The study was designed to investigate the effect of light-sensitive protein melanopsin in retinal ganglion cells of the eye. These specialised neurons receive light signals from the rods and cones and convey them to the brain via the optic nerve.

Melanopsin is usually produced in a set of cells involved with establishing circadian rhythms but not with vision. The MGH team used the standard viral vector to deliver the gene encoding melanopsin throughout the retinas of mice whose rod and cone receptors had degenerated from lack of a crucial protein.

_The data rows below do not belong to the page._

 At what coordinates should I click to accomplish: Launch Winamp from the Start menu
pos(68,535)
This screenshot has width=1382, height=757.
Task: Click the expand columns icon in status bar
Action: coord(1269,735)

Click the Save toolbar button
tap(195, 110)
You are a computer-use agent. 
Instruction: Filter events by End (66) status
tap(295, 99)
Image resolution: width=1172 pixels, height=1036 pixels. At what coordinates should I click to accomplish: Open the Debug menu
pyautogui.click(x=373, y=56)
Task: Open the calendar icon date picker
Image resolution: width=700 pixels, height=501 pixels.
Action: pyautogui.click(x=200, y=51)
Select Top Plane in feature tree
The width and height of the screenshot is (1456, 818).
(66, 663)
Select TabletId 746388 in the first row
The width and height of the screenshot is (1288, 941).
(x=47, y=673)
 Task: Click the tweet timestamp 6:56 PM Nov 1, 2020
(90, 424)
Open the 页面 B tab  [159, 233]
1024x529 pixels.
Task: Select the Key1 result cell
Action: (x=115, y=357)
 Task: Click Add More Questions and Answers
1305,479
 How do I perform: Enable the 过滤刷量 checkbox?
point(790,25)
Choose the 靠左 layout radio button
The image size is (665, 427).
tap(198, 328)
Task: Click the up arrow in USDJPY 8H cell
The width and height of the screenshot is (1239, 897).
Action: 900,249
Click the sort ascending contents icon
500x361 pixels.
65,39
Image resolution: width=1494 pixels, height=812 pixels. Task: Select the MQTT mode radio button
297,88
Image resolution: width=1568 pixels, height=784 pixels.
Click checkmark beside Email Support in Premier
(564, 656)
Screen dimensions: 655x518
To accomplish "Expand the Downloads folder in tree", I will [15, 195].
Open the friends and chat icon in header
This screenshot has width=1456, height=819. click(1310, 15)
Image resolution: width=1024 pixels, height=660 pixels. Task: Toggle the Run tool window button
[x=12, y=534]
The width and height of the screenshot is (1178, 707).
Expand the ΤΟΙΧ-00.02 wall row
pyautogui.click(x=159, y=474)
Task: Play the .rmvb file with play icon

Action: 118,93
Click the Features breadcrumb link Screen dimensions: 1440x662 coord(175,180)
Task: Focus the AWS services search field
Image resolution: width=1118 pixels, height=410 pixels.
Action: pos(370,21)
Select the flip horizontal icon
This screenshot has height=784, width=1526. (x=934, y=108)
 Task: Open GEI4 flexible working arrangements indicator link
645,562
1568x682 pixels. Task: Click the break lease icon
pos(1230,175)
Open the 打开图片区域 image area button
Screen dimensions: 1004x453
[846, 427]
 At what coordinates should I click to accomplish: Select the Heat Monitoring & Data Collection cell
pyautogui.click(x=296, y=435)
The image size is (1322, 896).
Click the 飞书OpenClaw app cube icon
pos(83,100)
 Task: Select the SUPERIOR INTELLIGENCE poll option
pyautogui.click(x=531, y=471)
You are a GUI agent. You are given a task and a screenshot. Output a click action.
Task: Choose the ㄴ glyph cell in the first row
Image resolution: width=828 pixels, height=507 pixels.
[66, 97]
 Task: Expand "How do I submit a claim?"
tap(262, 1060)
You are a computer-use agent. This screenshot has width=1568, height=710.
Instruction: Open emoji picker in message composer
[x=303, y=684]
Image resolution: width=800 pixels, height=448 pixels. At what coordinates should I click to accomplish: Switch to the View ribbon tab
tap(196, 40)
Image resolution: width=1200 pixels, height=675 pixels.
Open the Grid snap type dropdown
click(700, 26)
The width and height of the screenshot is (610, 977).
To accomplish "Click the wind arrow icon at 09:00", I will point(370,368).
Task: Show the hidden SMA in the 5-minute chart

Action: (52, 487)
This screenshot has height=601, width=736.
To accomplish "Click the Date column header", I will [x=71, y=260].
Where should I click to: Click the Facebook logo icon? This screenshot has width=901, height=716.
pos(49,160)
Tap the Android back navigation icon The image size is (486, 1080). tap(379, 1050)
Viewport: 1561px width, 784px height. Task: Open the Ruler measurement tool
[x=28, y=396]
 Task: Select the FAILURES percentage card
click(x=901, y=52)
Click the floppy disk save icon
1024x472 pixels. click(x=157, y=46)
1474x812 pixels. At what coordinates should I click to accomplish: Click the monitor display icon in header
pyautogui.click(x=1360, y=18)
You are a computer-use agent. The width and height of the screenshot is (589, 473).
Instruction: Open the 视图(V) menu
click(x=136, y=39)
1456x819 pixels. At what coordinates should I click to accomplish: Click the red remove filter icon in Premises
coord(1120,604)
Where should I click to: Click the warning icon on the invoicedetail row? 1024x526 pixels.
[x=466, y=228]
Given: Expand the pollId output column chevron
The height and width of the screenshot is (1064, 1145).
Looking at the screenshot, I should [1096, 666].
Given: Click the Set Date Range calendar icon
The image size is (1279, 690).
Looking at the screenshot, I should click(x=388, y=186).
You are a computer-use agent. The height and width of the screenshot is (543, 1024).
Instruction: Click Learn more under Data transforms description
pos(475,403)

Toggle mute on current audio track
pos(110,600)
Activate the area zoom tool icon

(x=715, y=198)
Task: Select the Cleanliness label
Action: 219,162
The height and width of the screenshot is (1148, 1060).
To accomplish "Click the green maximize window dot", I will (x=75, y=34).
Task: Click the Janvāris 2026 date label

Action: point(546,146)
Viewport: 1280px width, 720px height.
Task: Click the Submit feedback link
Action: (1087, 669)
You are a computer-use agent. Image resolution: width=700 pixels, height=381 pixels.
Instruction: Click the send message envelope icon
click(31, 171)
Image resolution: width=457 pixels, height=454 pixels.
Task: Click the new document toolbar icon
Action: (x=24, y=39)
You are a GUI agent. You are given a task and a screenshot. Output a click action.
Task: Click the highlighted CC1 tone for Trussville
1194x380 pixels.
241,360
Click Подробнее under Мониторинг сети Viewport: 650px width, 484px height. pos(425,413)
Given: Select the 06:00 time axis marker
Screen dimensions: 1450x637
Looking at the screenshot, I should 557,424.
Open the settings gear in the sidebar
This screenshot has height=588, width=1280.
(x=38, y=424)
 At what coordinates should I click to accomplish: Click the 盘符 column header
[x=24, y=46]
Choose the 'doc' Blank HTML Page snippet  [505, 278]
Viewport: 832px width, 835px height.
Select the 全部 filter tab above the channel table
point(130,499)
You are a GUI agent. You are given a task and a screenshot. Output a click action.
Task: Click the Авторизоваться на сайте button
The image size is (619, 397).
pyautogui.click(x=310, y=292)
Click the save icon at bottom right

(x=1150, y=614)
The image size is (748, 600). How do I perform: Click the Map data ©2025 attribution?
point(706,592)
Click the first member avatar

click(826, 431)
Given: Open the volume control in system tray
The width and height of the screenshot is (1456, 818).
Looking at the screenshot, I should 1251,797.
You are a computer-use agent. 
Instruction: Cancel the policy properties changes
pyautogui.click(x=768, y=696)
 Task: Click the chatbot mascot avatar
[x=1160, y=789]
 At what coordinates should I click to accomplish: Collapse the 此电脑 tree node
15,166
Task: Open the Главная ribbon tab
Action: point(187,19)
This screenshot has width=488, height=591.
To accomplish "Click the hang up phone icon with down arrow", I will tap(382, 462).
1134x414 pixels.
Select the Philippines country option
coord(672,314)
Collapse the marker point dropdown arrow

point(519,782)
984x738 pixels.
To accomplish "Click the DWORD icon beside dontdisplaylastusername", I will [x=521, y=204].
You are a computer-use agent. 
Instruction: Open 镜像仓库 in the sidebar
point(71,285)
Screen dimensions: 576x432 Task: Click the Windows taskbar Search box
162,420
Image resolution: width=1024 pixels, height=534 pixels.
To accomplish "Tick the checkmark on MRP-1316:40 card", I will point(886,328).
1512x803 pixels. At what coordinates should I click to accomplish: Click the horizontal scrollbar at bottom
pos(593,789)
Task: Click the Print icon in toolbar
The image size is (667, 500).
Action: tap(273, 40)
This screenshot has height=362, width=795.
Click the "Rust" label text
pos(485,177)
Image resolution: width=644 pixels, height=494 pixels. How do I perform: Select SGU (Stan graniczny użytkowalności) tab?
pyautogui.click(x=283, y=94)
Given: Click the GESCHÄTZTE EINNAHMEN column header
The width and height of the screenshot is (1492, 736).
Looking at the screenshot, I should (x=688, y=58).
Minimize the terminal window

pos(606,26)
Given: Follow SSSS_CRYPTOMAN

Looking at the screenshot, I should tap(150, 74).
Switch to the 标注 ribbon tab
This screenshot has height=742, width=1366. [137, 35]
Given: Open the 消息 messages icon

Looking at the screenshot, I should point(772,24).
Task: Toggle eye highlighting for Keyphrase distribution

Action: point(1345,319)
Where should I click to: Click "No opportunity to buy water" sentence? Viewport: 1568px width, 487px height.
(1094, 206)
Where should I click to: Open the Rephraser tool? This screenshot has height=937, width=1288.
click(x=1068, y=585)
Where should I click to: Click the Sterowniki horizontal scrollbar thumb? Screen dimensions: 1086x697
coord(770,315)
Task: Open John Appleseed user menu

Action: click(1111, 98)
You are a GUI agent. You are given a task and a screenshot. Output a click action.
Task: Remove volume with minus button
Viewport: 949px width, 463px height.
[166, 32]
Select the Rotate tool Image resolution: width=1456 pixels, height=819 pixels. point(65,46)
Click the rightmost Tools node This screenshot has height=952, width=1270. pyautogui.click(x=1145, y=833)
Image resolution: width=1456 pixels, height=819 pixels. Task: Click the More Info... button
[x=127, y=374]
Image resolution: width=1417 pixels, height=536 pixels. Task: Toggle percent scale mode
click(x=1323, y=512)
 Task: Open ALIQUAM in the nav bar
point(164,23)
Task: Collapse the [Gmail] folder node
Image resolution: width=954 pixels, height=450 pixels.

Four weeks after delivery of the gene, melanopsin – normally produced in one percent of retinal ganglion cells – was found in about 10 percent of ganglion cells in the treated eyes but not in eyes that received a sham injection, according to a MGH press release.

Examination of the melanopsin – expressing cells revealed that all responded to light, although the neuronal signal was delayed and persisted after the light signal had stopped, which is typical for a melanopsin – mediated signal.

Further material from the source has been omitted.